## [Prompt]
Every record must appear in your reply exactly as written.

## [Data shown]
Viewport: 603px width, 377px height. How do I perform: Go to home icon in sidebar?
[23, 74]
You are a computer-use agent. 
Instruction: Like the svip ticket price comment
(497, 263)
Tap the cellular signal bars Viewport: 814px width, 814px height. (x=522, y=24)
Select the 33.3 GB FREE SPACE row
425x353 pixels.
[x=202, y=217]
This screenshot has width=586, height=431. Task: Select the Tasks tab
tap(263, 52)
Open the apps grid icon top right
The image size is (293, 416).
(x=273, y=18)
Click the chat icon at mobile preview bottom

## [Solved problem]
Viewport: 603px width, 377px height. How do I perform: Go to home icon in sidebar?
[23, 74]
You are a computer-use agent. 
Instruction: Like the svip ticket price comment
(497, 263)
Tap the cellular signal bars Viewport: 814px width, 814px height. (x=522, y=24)
Select the 33.3 GB FREE SPACE row
425x353 pixels.
[x=202, y=217]
This screenshot has width=586, height=431. Task: Select the Tasks tab
tap(263, 52)
Open the apps grid icon top right
The image size is (293, 416).
(x=273, y=18)
Click the chat icon at mobile preview bottom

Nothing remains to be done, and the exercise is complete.